Exercise inputs:

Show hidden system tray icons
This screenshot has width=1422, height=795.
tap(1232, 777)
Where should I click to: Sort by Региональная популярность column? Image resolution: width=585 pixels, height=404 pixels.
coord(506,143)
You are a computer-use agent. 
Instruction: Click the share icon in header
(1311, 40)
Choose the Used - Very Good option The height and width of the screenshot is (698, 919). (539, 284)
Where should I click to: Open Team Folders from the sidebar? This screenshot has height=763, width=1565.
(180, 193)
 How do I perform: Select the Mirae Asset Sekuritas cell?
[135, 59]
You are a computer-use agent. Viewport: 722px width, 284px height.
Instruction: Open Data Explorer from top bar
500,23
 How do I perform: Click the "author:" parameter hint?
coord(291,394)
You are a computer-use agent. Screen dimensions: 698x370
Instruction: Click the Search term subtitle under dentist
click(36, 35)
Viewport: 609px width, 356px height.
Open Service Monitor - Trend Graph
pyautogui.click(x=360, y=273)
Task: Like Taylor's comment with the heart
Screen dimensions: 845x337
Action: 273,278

Problem requirements: Write out all of the lines above again, word for word.

Solution for this problem:
Show hidden system tray icons
This screenshot has width=1422, height=795.
tap(1232, 777)
Where should I click to: Sort by Региональная популярность column? Image resolution: width=585 pixels, height=404 pixels.
coord(506,143)
You are a computer-use agent. 
Instruction: Click the share icon in header
(1311, 40)
Choose the Used - Very Good option The height and width of the screenshot is (698, 919). (539, 284)
Where should I click to: Open Team Folders from the sidebar? This screenshot has height=763, width=1565.
(180, 193)
 How do I perform: Select the Mirae Asset Sekuritas cell?
[135, 59]
You are a computer-use agent. Viewport: 722px width, 284px height.
Instruction: Open Data Explorer from top bar
500,23
 How do I perform: Click the "author:" parameter hint?
coord(291,394)
You are a computer-use agent. Screen dimensions: 698x370
Instruction: Click the Search term subtitle under dentist
click(36, 35)
Viewport: 609px width, 356px height.
Open Service Monitor - Trend Graph
pyautogui.click(x=360, y=273)
Task: Like Taylor's comment with the heart
Screen dimensions: 845x337
Action: 273,278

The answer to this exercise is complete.